I have to say that I greet today's decision by the Washington Post to fire blogger and columnist Dan Froomkin to be both sad and alarming. Froomkin has been a leading light in examining the issue of state-sanctioned torture, and most importantly, has been the rare voice in the heights of traditional media to actually say that torture is torture. While the rest of the world soft-foots the matter with dumb euphemisms like "enhanced interrogation" and "intense questioning" -- deployed for no other purpose than to signal "Nothing to see here, folks! Not a big deal at all! Attention need not be paid" -- Froomkin refused to play that game. His loss is a big one. Better writers than I have already opined on the subject, so I'll only say that I endorse these statements, wholeheartedly:
"Dan's work on torture may be one reason he is now gone. The way in which the WaPo has been coopted by the neocon right, especially in its editorial pages, is getting more and more disturbing. This purge will prompt a real revolt in the blogosphere. And it should."

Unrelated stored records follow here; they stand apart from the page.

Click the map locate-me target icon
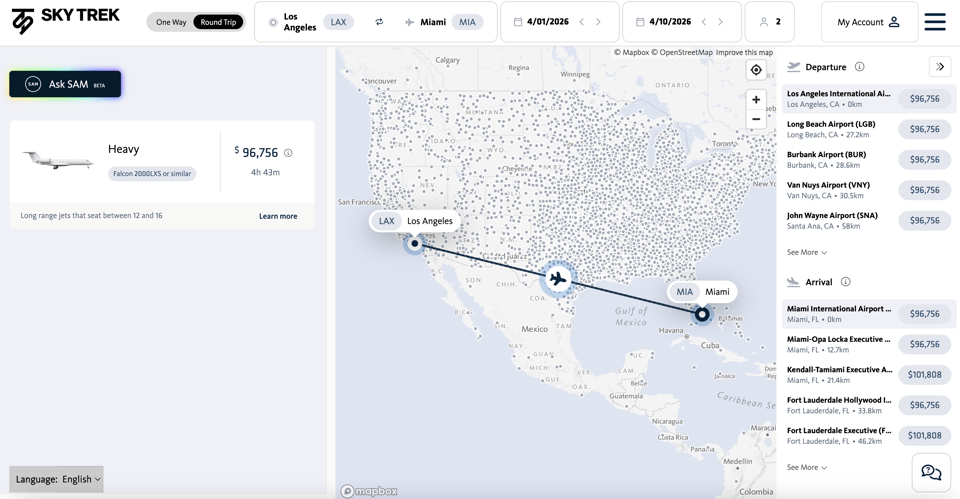The image size is (960, 499). coord(756,70)
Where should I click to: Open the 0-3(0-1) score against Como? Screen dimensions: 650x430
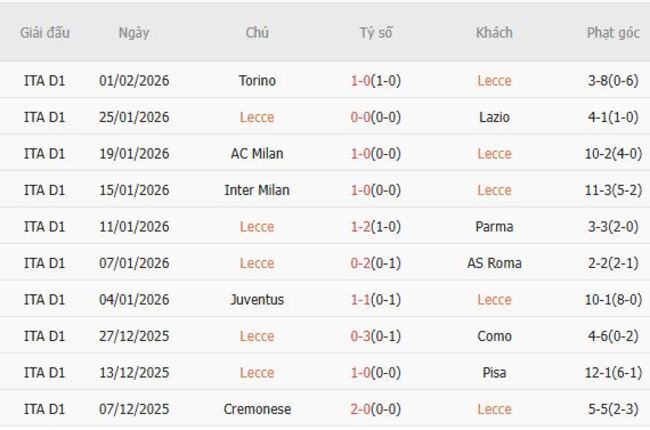coord(376,336)
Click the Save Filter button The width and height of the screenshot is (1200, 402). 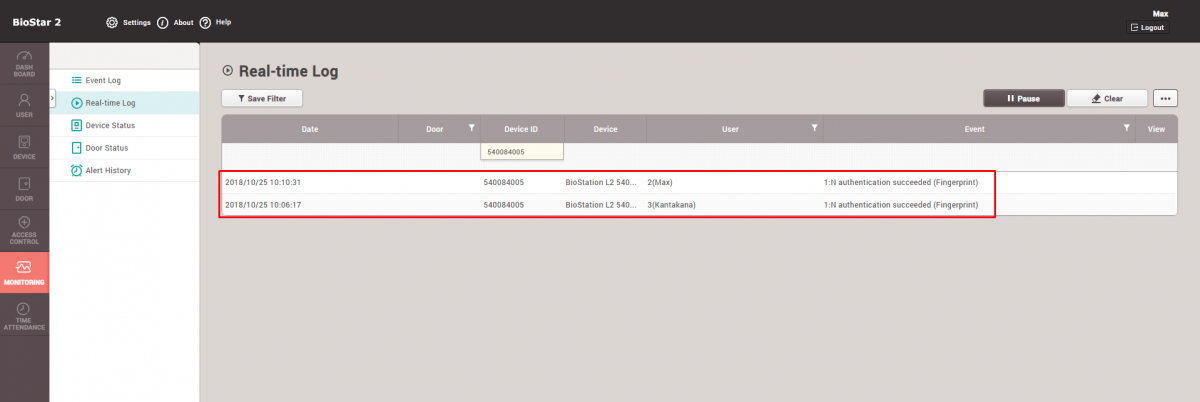pyautogui.click(x=261, y=98)
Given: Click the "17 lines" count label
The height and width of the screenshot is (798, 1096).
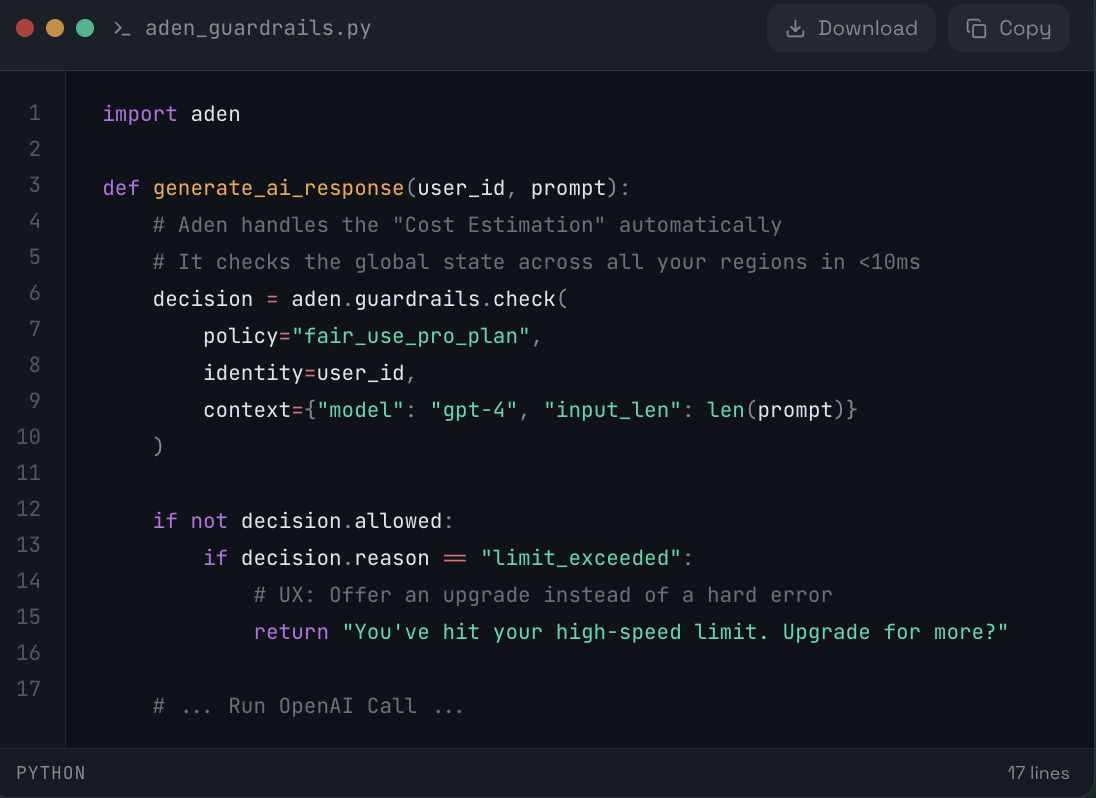Looking at the screenshot, I should [x=1038, y=773].
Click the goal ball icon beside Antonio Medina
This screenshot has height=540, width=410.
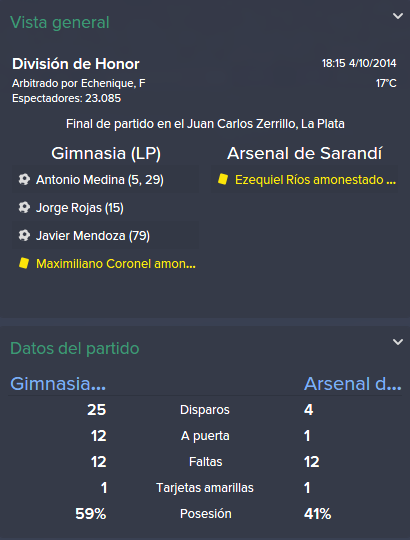pos(24,179)
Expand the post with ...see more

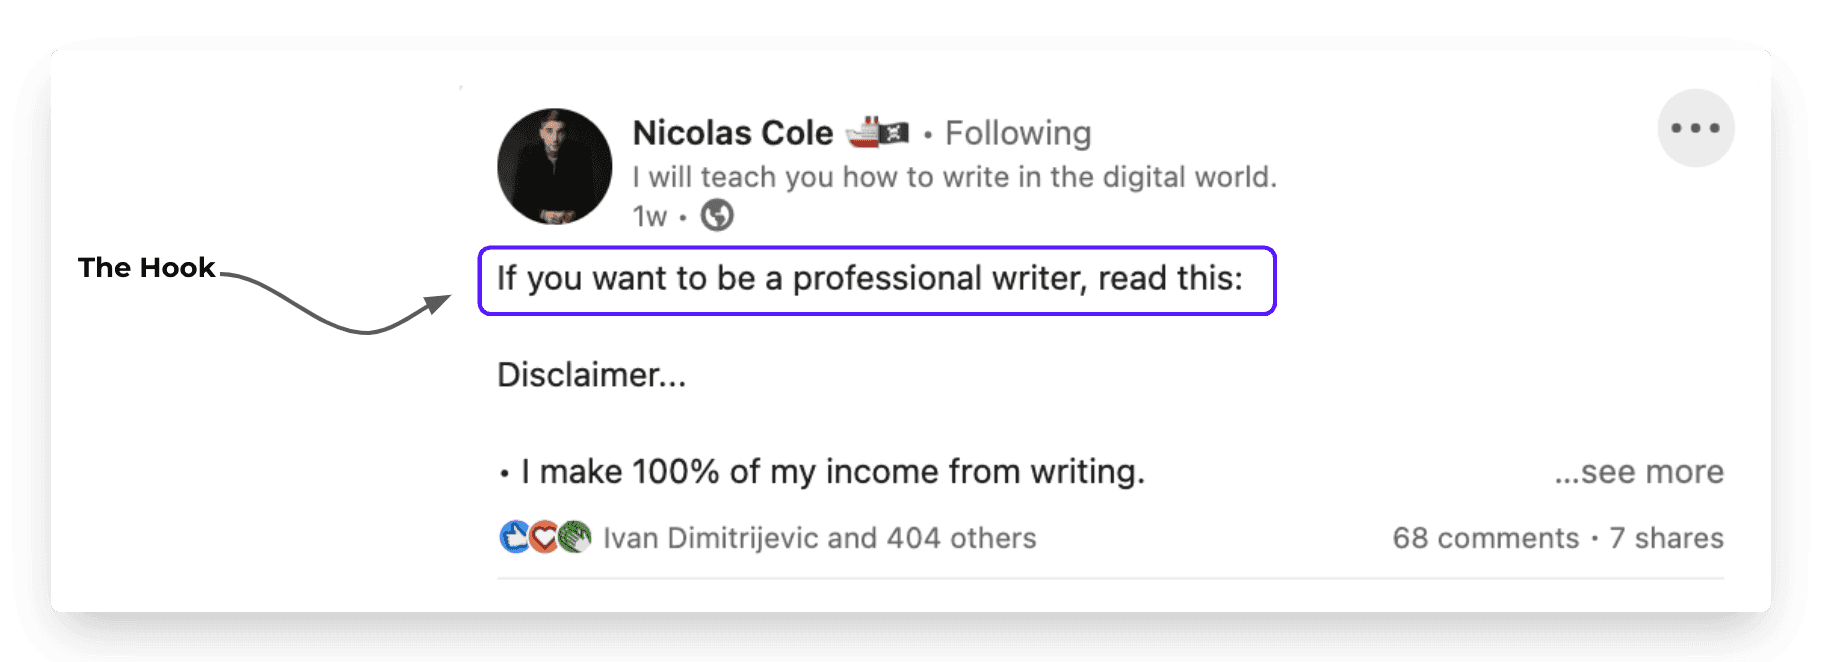(1639, 472)
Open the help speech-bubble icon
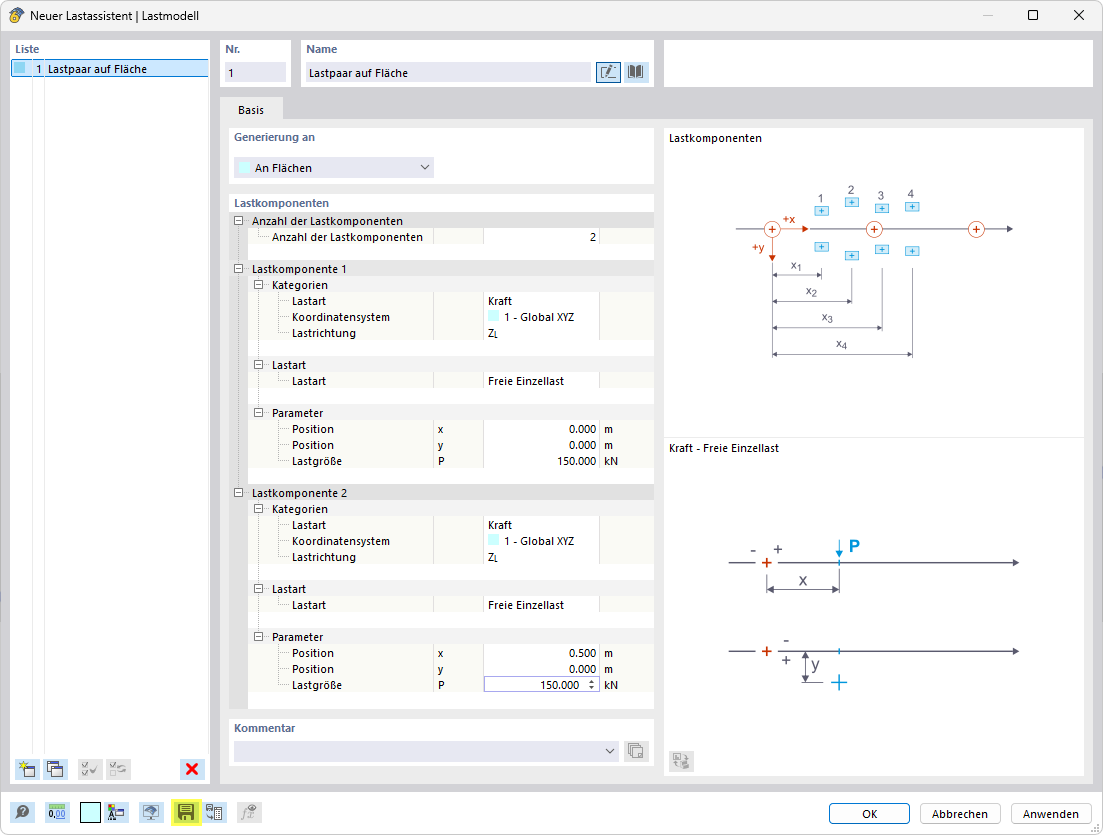 point(23,813)
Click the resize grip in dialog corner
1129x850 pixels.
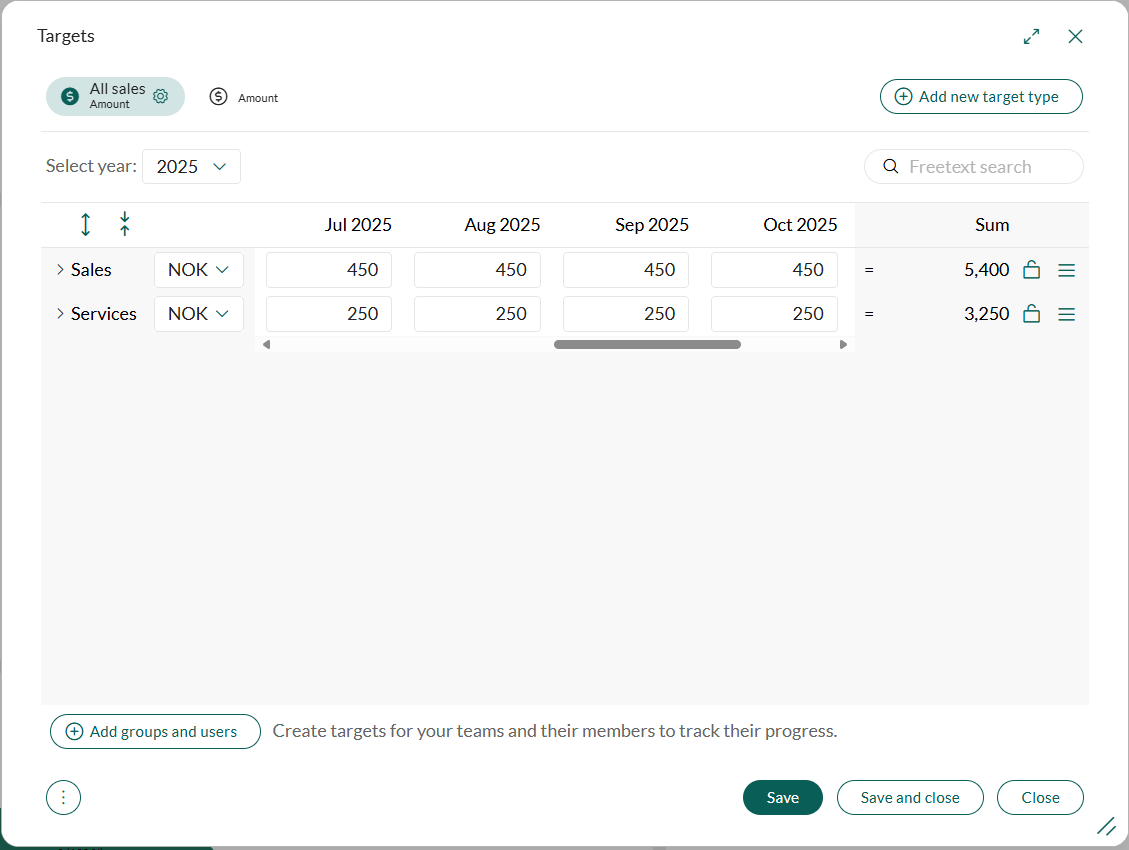pyautogui.click(x=1105, y=826)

"One of the rarest commodities in the establishment media is someone who was a vehement critic of George Bush and who now, applying their principles consistently, has become a regular critic of Barack Obama -- i.e., someone who criticizes Obama from what is perceived as "the Left" rather than for being a Terrorist-Loving Socialist Muslim."
Surely Froomkin shall find some sort of perch for his perspective, and quickly. But I decry this decision.
Poll Positioning: And now, a child's garden of panicky poll analysis. I guess all the stuff that people said they wanted to get done last November no longer matters to anyone!
Priorities: How smart does this sound? "Members of Congress on Wednesday approved taking money out of an environmental cleanup fund and putting it toward new fighter jets that the Pentagon has said it doesn't want."
What Twitter can't do: As I said earlier, it's easy to both overplay and diminish the importance of Twitter where Iran is concerned, but I think that Matt Yglesias gets at what's really important:
But when you have your mass protests, you still have the key question. Do the security services just kill a bunch of people (Tiananmen)? Does the regime blink and surrender (Velvet Revolution)? Does the regime attempt surrender, only to be undercut by a hardline coup (USSR, 1991)? Does the regime attempt to resist, only to be undone by a coup (Romania)? Information technology doesn't seem to me to have anything to do with this. It all has to do with internal regime politics, and the attitudes of the people leading and serving in the security forces.